There's a lot of history in here, like how white sugar and white flour were sold to the public as good, its immediate predecessor as bad. Tisdale lays bare the ways in which advertisers get the public to use products they don't really need and might not even want if they took the time to think about alternatives. She has read a lot of the primary texts on the subject (don't overlook the terrific bibliography) and has reassembled a lot of that basic information, adding her own unique insights and organizing principles. Much of The Best Thing I Ever Tasted reads like loosely assembled magazine essays masquerading as a cohesive book.
But the voice is there, the attitude, the Tisdale:
I try to buy fish from one of the few sustained fisheries left, and I look at the seafood counter and realize with a sinking feeling that most people don't care. Most people don't care where their food comes from, who grows, picks, catches, and prepares it. Life is hard; we can't track every unseen cost. We will eat the very last fish in the ocean. I know this. I believe this, and still I compromise. I buy time. I buy gratification. I rationalize. I deny. I turn away. I turn away.
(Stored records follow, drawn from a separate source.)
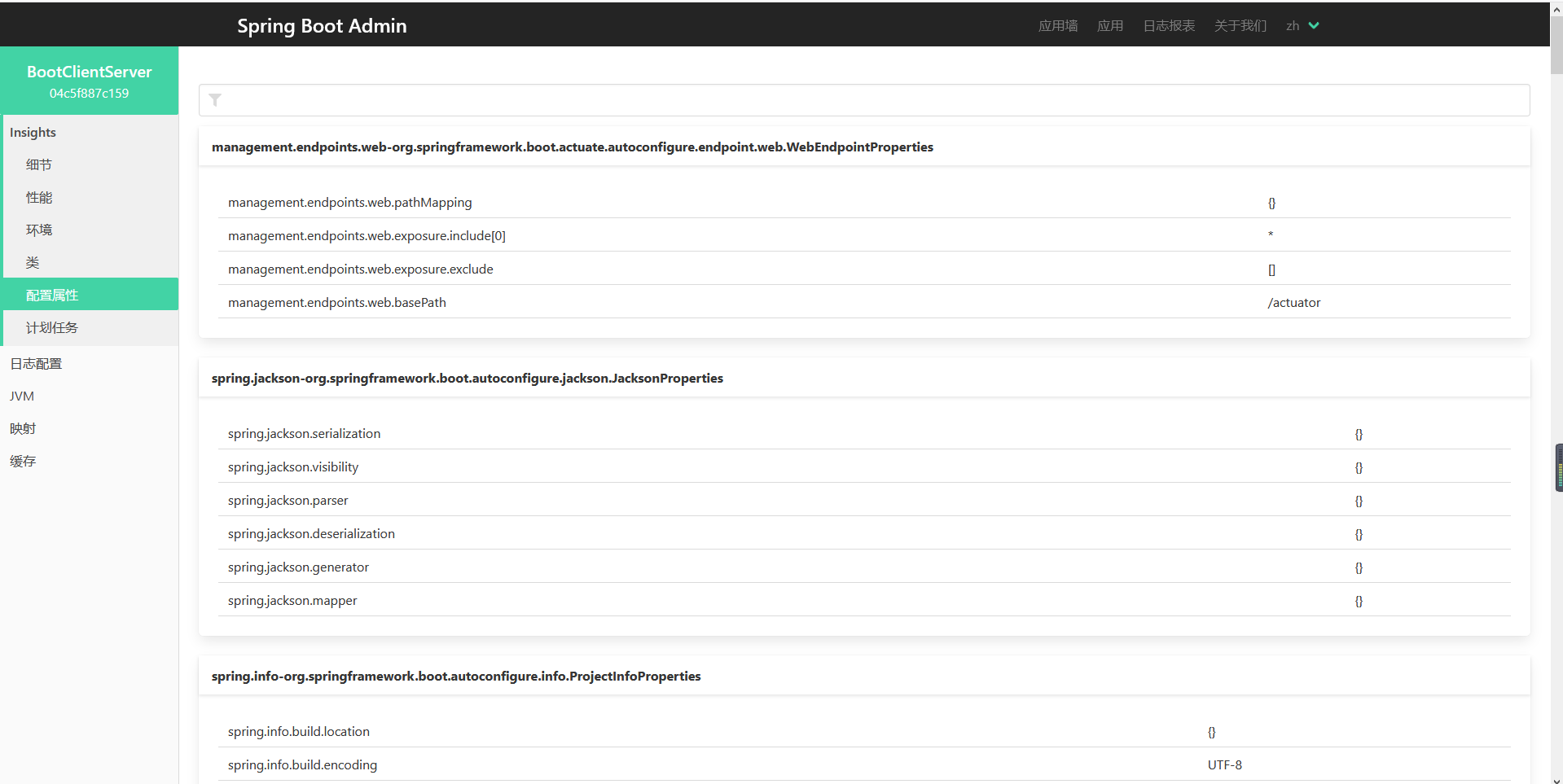Collapse the Insights sidebar section
The width and height of the screenshot is (1563, 784).
(x=33, y=132)
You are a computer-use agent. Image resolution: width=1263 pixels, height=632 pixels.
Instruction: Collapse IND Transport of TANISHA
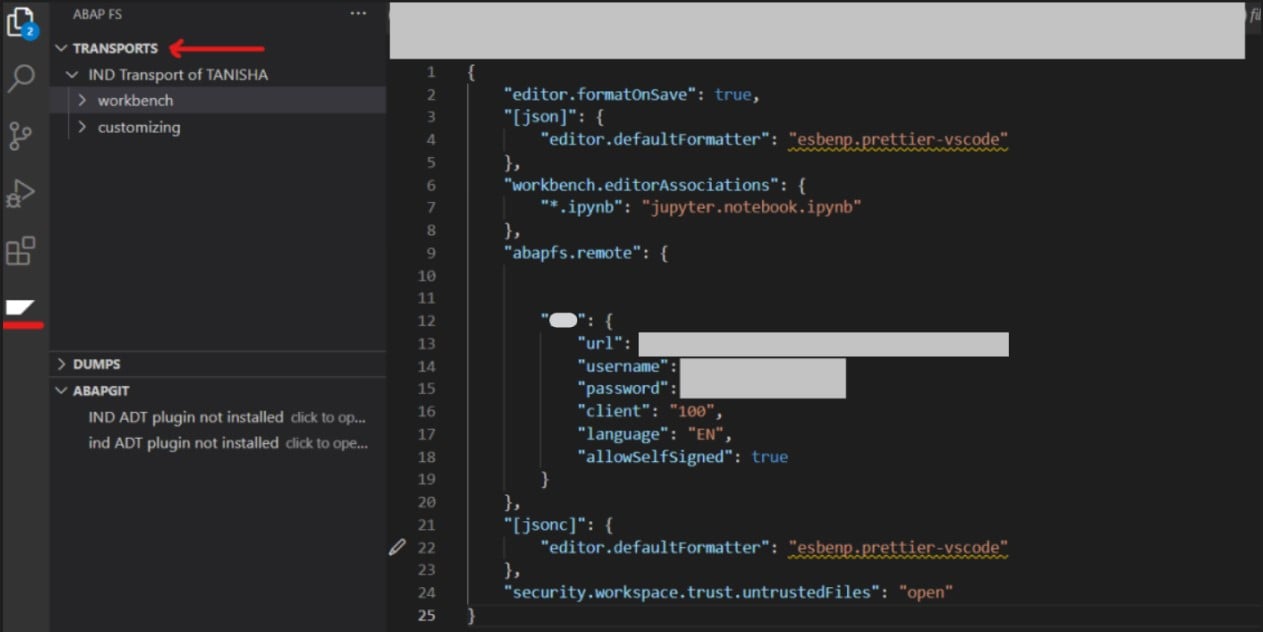coord(71,74)
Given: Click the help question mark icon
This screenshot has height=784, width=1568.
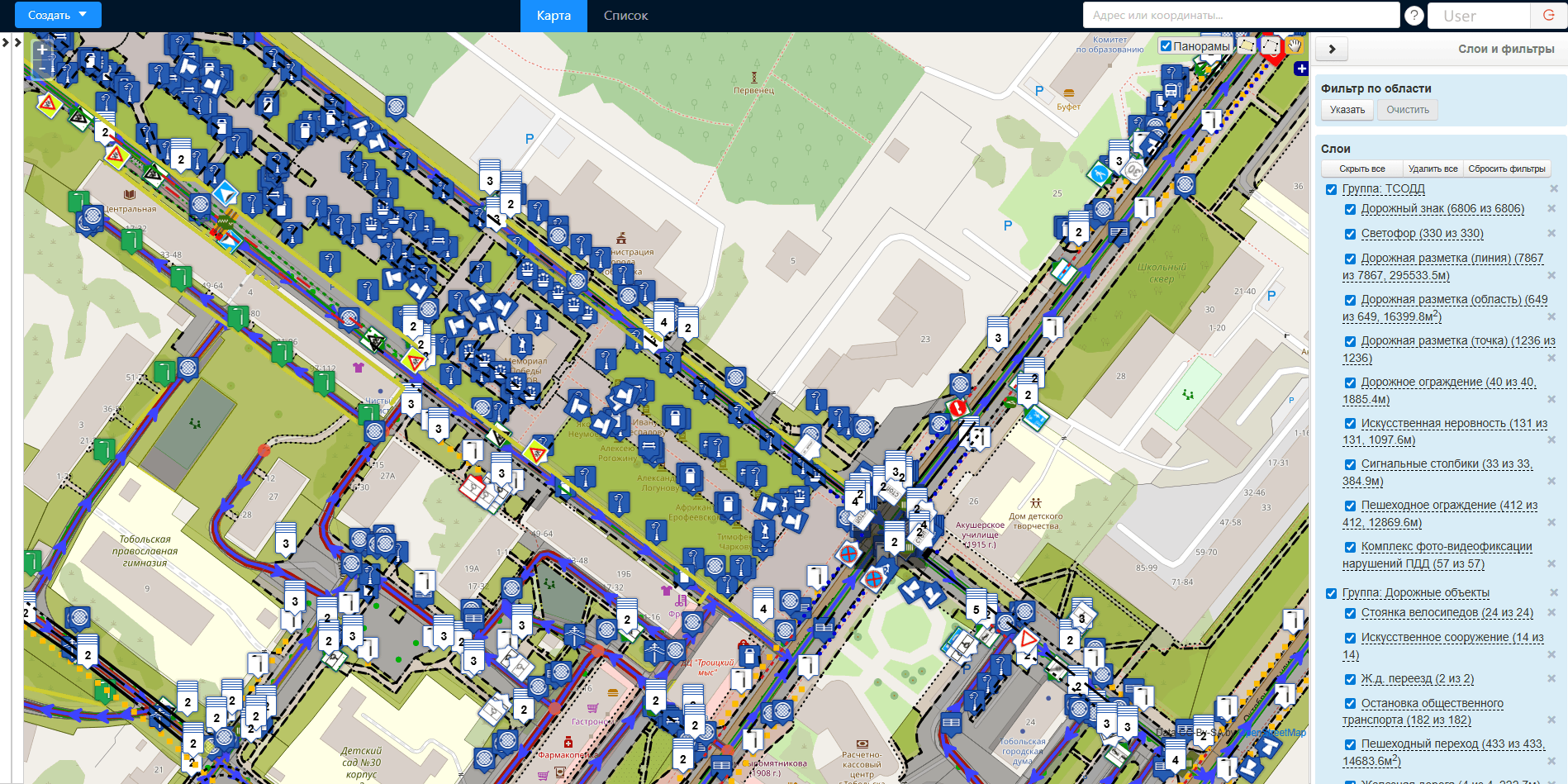Looking at the screenshot, I should click(1414, 16).
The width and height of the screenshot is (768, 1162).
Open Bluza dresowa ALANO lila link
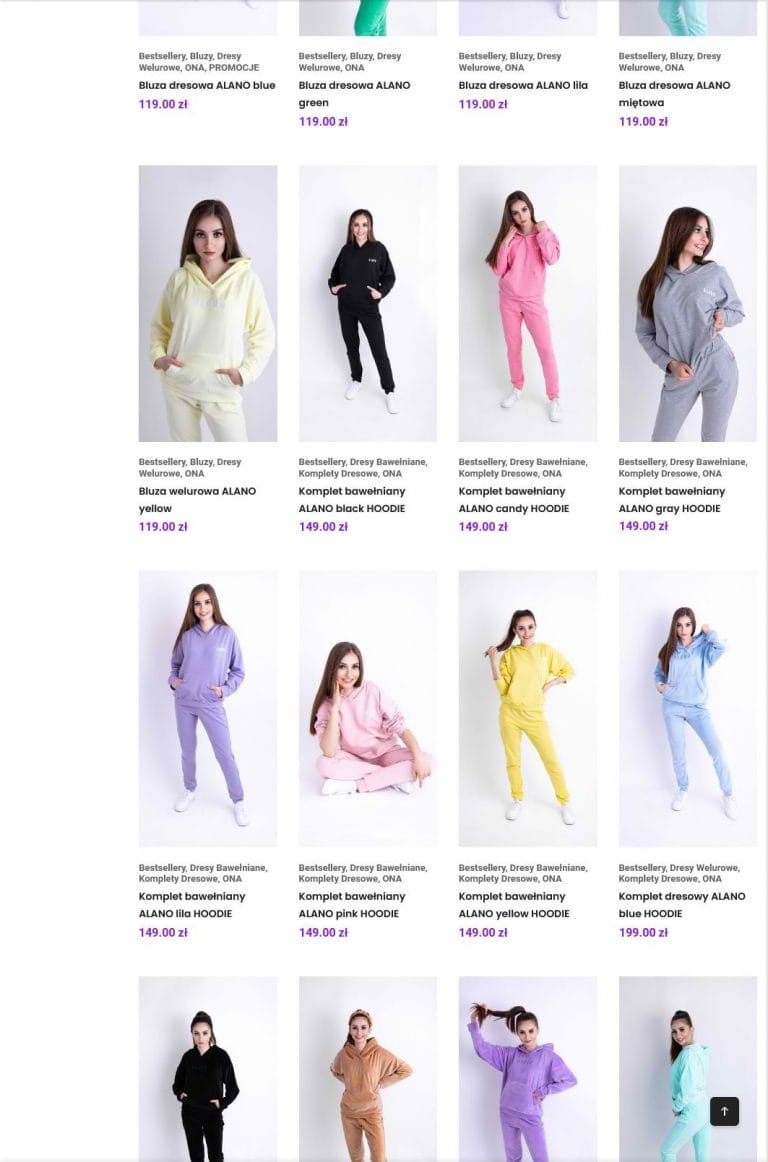click(x=523, y=85)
You will find it difficult to turn away from Tisdale's ideas and explorations. As self-involved in bleak vision as she may become, she never leaves the reader's side. --Schuyler Ingle
From Publishers Weekly
In this informal book-length essay, Tisdale (Talk Dirty to Me) examines food and our relationships with it. Tisdale's style is casual, yet never aimless; each chapter is a well-crafted part of the intensely thoughtful whole. Tisdale is specifically interested in Americans and their relationship to food: she discusses how eating habits change as immigrants become assimilated. She explicates clearly that cooking has remained "women's work" over the years and relates compelling stories of her mother's lackadaisical attitude toward cooking and the ways in which her own experiences both repeat and differ from those of her mother ("She was bound by routine; I'm bound by change"). Tisdale also explores whether processed foods help women (by freeing them from the drudgery of cooking from scratch) or hurt them (by eliminating a type of knowledge that previously had been handed down through generations). This book is peppered with recollections (Tisdale recently prepared homemade soup for her aging father, who informed her that he prefers the taste of the fat-free Cup-a-Soup) and facts ("People ate more meat and lard in 1839 than they did in 1939"). But in the end, Tisdale's forte lies in helping readers to see the big picture, in which she ties together history, folklore, personal anecdote and sharp analysis to show that we truly are what we eat. (Feb.)